Le week-end a été atroce.

Parce que, petit un, ma mère était déchaînée. En cause: elle ne s'est toujours pas remise de sa "rupture". Petit deux, j'ai eu des remords pour avoir laissé sans un mot oral Mme. Diani et Mme. Fiorella. Petit trois, mon club de boxe a fermé pour cause de faillite. Petit quatre, ma mère m'a violemment tirée hors de la maison ce lundi matin et m'a poussée de toutes ses forces dans les escaliers, me jetant mon sac dessus. Ce qui fait qu'on en arrive au petit cinq: Hae-Sung s'est rendu compte à la seconde où je l'ai rejoint à l'arrêt de bus désert que quelque chose n'allait pas. Parce que petit six: je boîte car mon genou gauche me fait horriblement mal, et ma pommette a une jolie déchirure rouge violacé. Et en plus de tout ça, petit sept, les vacances sont à la fin de la semaine. Je déteste les vacances, elles me confrontent à ma mère, à mon corps, à la mort.

- Coraline, putain, c'est quoi ce bordel!

Le coréen, inquiet, me prend dans ses bras.

- Merde, quoi! Pourquoi tu me laisses pas t'aider?

- Je n'ai pas besoin d'aide.

Je repousse son étreinte.

- Tout ce "bordel", comme tu dis, sera terminé ce soir.

- Et comment? Avec ta mort au bout du chemin? C'est ça?

Le bus qui arrive me sauve.

- NON! crie Hae-Sung.

Il me tient par les bras, m'empêchant de faire un signe au chauffeur pour qu'il s'arrête. Ce dernier ralentit tout de même mais doit croire à une bagarre entre "jeunes de la cité" puisqu'il ne s'arrête pas. Le lycéen me lâche quand le bus s'est éloigné.

- MAIS MERDE HAE-SUNG! TU COMPRENDS RIEN À RIEN! T'AS PAS LE DROIT DE ME JUGER POUR CE QUE JE VAIS FAIRE!

- Mme. Fiorella a appelé au fix de chez moi.

Mon silence soudain l'incite à continuer.

- Il y avait Mme. Diani aussi. C'est moi qui ait décroché. Elles ont dû avoir ce numéro dans les fichiers de l'école, mais en fait peu importe. Elles m'ont tout raconté.

Il m'attrape brusquement le poignet et remonte ma manche.

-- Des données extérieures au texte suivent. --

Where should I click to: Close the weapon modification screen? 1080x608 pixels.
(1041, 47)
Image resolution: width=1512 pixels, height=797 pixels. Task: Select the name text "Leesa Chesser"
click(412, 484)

- Elles m'ont expliqué pour ça aussi.

Je dégage ma main et lui crache:

- Et alors?

- Et alors on a un plan.

Je fronce les sourcils mais n'ai pas le temps de réfléchir. Une voiture s'est arrêtée devant l'abri-bus.

***

- Coraline, écoute, je suis dés...

- Taisez-vous.

Soupir de mon interlocutrice.

- Non.

- Dans ce cas je ne vous écoute pas.

- S'il-te-plaît, c'est important!

- Et vous vous n'êtes pas importante à mes yeux. Alors non. Je n'écouterais pas.

Ce mensonge me déchire la bouche.

- Arrête de prétendre à l'indifférence. Tu tiens entre tes mains et contre ton cœur la peluche lama que je t'ai donnée chez moi.

Je sursaute et lance un regard noir à ma professeure de physique avant de fixer la plante verte à l'angle de la pièce. Le commissariat est joli. Et ça m'énerve car ça m'enlève une raison de râler pour être en ce lieu.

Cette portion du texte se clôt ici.